ミシェイルとシーダが良いムードで東の砦に到着した頃には昼頃に達していた。ミシェイルは飛行に不慣れなシーダを気遣って、速度を抑えていたために、普段よりも遅い飛行速度だったのだ。シーダとしては長くミシェイルと密着できたので全く問題は無かった。

「これが東の砦か…駐屯するには丁度よい規模だな」

ミシェイルは上空から砦に対する感想を簡略に述べた後に、しばらく竜で上空を旋回してから、手綱を操ってゆっくりと減速していき、翼を羽ばたかせながら、飛竜をベルクフリート(主塔)のレンガ作りの床に着陸させた。飛竜の着地所としては決して広くない場所だが、飛竜を手足のように操れるミシェイルにとっては大した苦ではない。

ミシェイルが、思ったことをわざわざ口に出したのタリス国の王侯の一員であるシーダに対する配慮であろう。使われていないとはいえ、自国の施設を褒められれば嬉しいものだ。

慣れた仕草で飛竜の鐙から降り立ったミシェイルは、シーダに手を差し伸べて飛竜からの外乗をエスコートする。

「シーダ姫、どうぞ」

「ミシェイル様、ありがとうございます」

シーダは頬を赤らめながらミシェイルの手を握って降り立った。

「シーダ姫は、この砦についてお詳しいのでしょうか?」

「良くは知りません。

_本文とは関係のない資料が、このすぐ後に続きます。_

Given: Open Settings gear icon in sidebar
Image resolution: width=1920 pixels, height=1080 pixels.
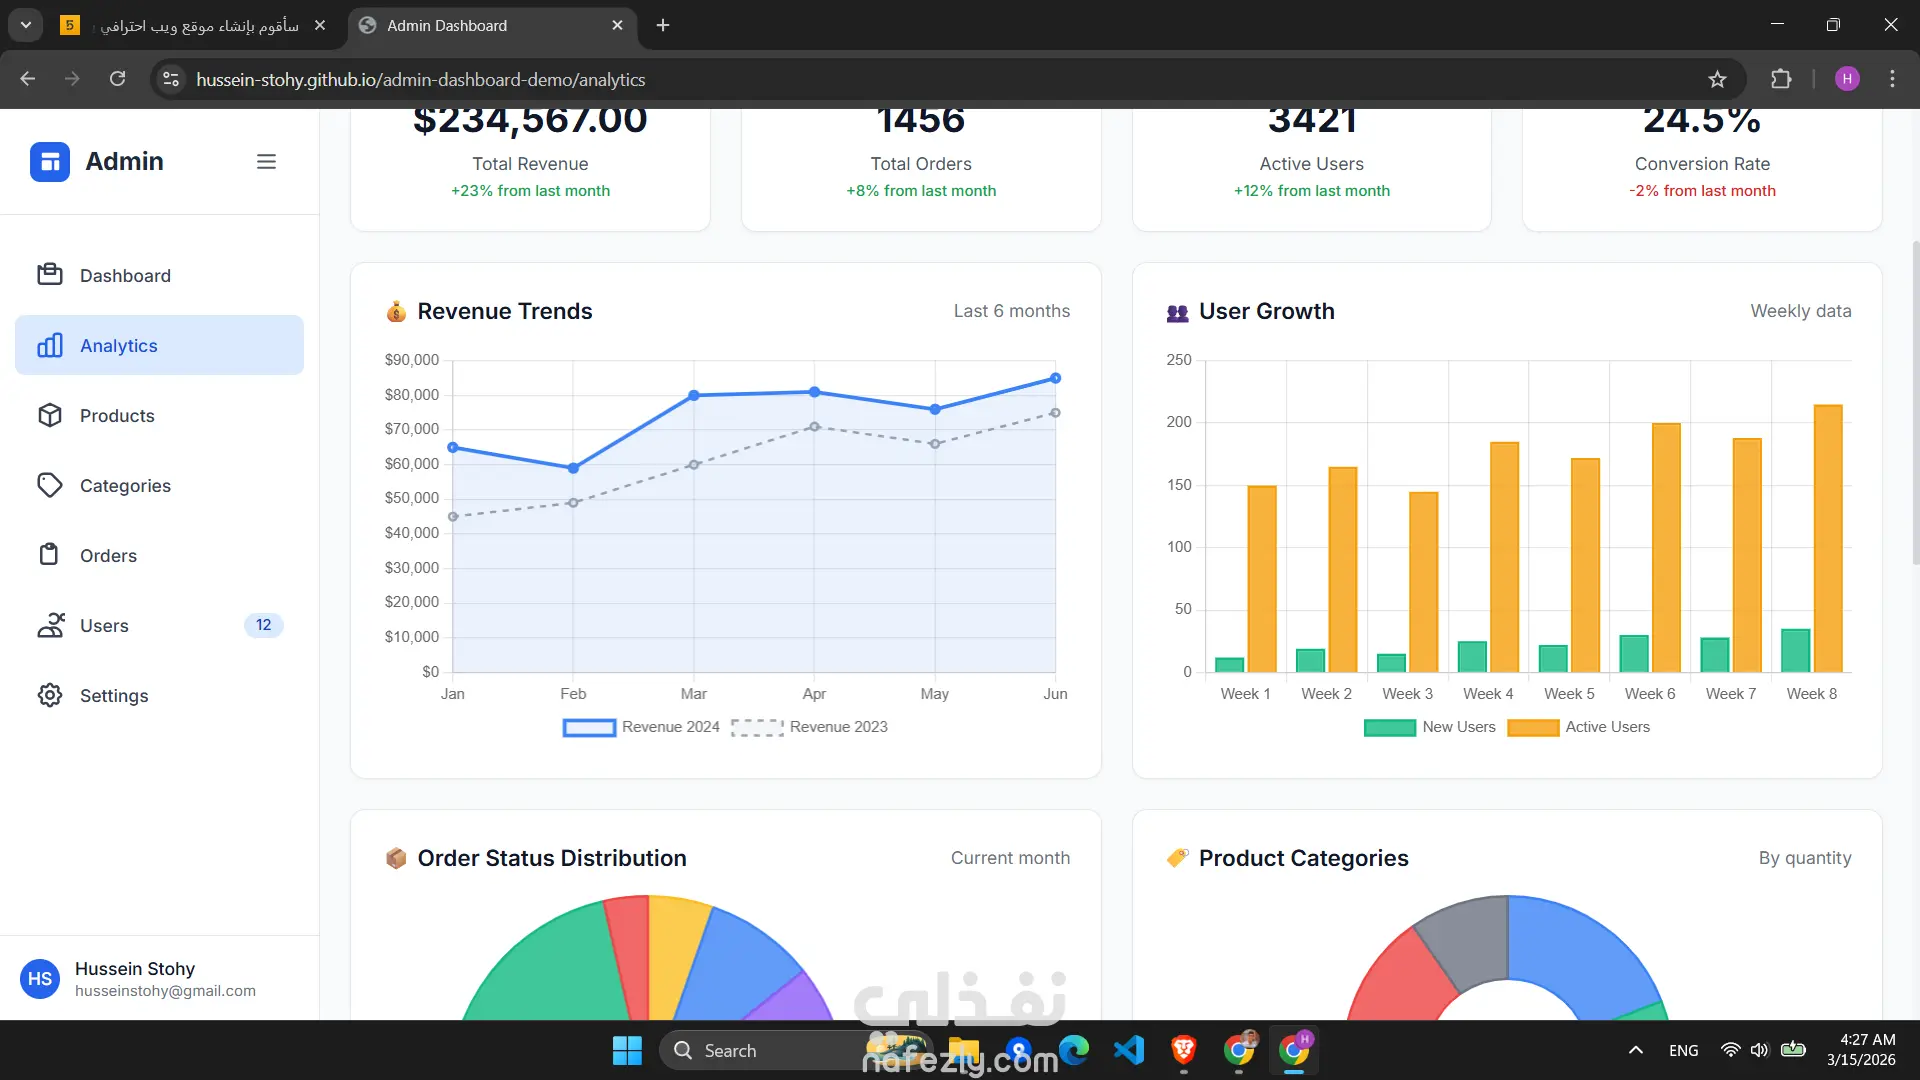Looking at the screenshot, I should point(50,695).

ごめんなさい…」

役に立てなかった事に気を落としたシーダだが、それを見てミシェイルは慌ててフォローする。

「私も知らないので一緒に散策しましょう」

「はい!」

ミシェイルはモスティン王から借り受けた鍵を取り出して、ベルクフリートの屋上に備え付けられた小さな扉の鍵を開ける。 主塔の形は横断面が円形をしており高さは27メートル、直系は9メートルであった。ミシェイルは自らは先頭へと立って内部へと入っていく。

「思ったより状態が良好だな…」

主塔の頂上から周囲を見張る、見張り兵の待機室に到達したミシェイルは思わず口に出して言う。確かに放置された砦にしては内部の所々が綺麗なのだ。特に生活に関連する部分が…

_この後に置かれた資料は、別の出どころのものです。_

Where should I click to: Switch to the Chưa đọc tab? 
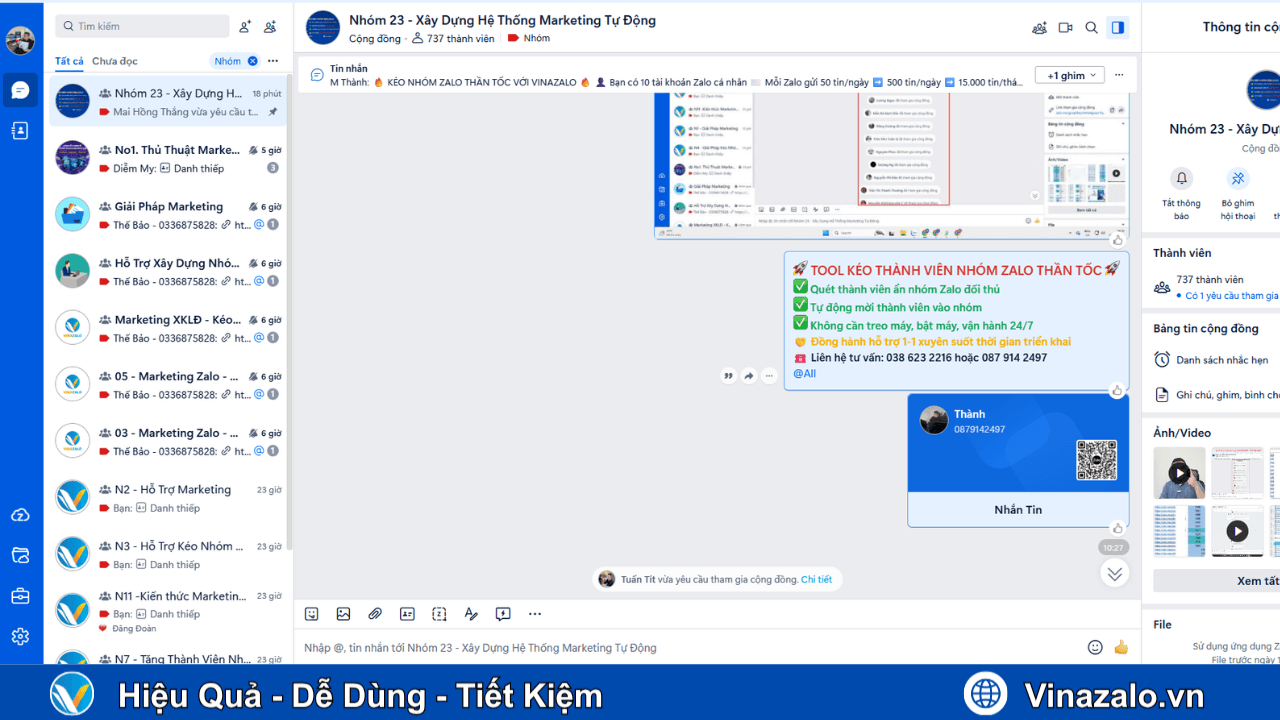click(x=115, y=61)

「人の気配も無いのに、埃が積っていないのは、どういう事だ?」

「砦の状況を確認する為に定期的に城の兵士がここに来ているみたいです」

「なるほど…安全確認という訳か…
 確かに砦に山賊などが勝手に住み着いたりしては問題ですね」

シーダはモスティンから伝えられた内容をそのまま返した。モスティンは娘に、閨事の為に必要最低限の準備を整えてあるとは言えなかったのだ。純情なシーダでは嘘を突き通す事が出来ないと判断したモスティン王は、さしあたりの無い理由を考えてをシーダに伝えていたのだ。

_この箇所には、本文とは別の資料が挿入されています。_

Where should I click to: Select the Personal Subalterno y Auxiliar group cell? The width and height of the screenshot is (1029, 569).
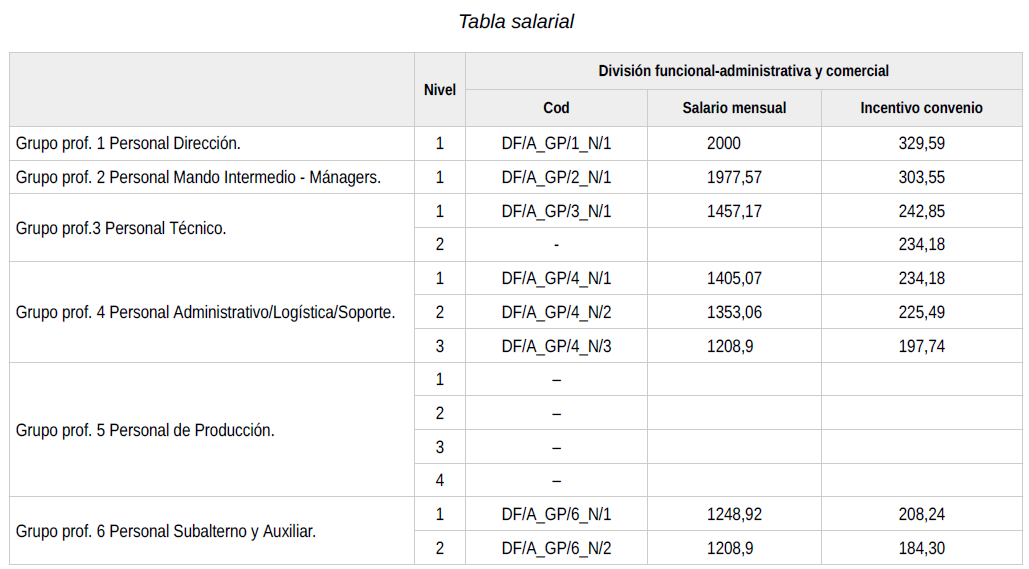(166, 531)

ミシェイルはシーダの説明から砦の放棄はタリス国の軍事費の削減の一環で放棄したが、 国内治安上の観点から定期的な確認を行っていると、自ら納得させる。まさか既成事実を作らせるために整備されたとは聡明なミシェイルであっても、このように予想の斜め上を行く、ような事情は想像すらできなかった。

ミシェイルは見張り兵の待機室を出ると4階へと降りていく。

この主塔は5階建てで、4階は砦主の私室などがあった。シーダは熱の篭った視線で静かにミシェイルの姿を見つめていた。しばらくして、ミシェイルはシーダの様子がおかしい事に気が付く。とりあえずミシェイルはシーダを休ませるために、見回ったフロアの中で、一番清潔な状態で保持されていた4階の砦主の私室の一部屋まで移動する事にした。


「大丈夫ですか?」

ミシェイルから声を掛けられたシーダは心臓が、トクン、と高鳴った。

心臓は春が鼓動するようにリズムを増していく。耳の奥に鼓動が聞こえるほど、心臓が脈打っている。これ以上の我慢は出来ないと感じたシーダは決意した。

「ミシェイル様…」

言葉を紡ぐ度に心臓の鼓動が早くなっていく。

「この手紙をご覧下さい」

シーダは服の中に大事にしまっていた一通の手紙を取り出してミシェイルに差し出した。

「これは…?」

「オズモンド王からのお手紙でございます」

ミシェイルは疑問に思いながらも、
シーダから渡された手紙に施されていた封を解いて読み始める。



『ミシェイル、お前には知らせてなかったが、シーダ姫とお前は許婚という関係なのだ。
 驚かそうと思って黙っていた事を謝ろう。

 当然だが、突然の出来事で驚いていると思うが、シーダ姫との婚姻は良縁に違いない。
 私の見立てからすれば、お前との相性も良いだろう。
 それにミネルバもお前の婚姻発表を聞いて安心するはずだ』



ミシェイルが最初の2行を読んで思った感想は「なんだこれは!」であった。
斜め上を行く、このような急展開では、大抵の人物は驚くであろう。
ただし、その感情には怒りは無かった。

最初の行からして驚きの文章であったが、ミシェイルは最後まで読むつもりだ。
そして、3行目でやや納得した。

確かに戦略的にマケドニアとタリスの結びつきは海洋戦略に大きな恩恵をもたらすであろう。
ミシェイルの戦略が進めば、タリス国を介して、より広範囲の交易通商路、漁業地域、穀倉地帯を手に入れることが出来るのだ。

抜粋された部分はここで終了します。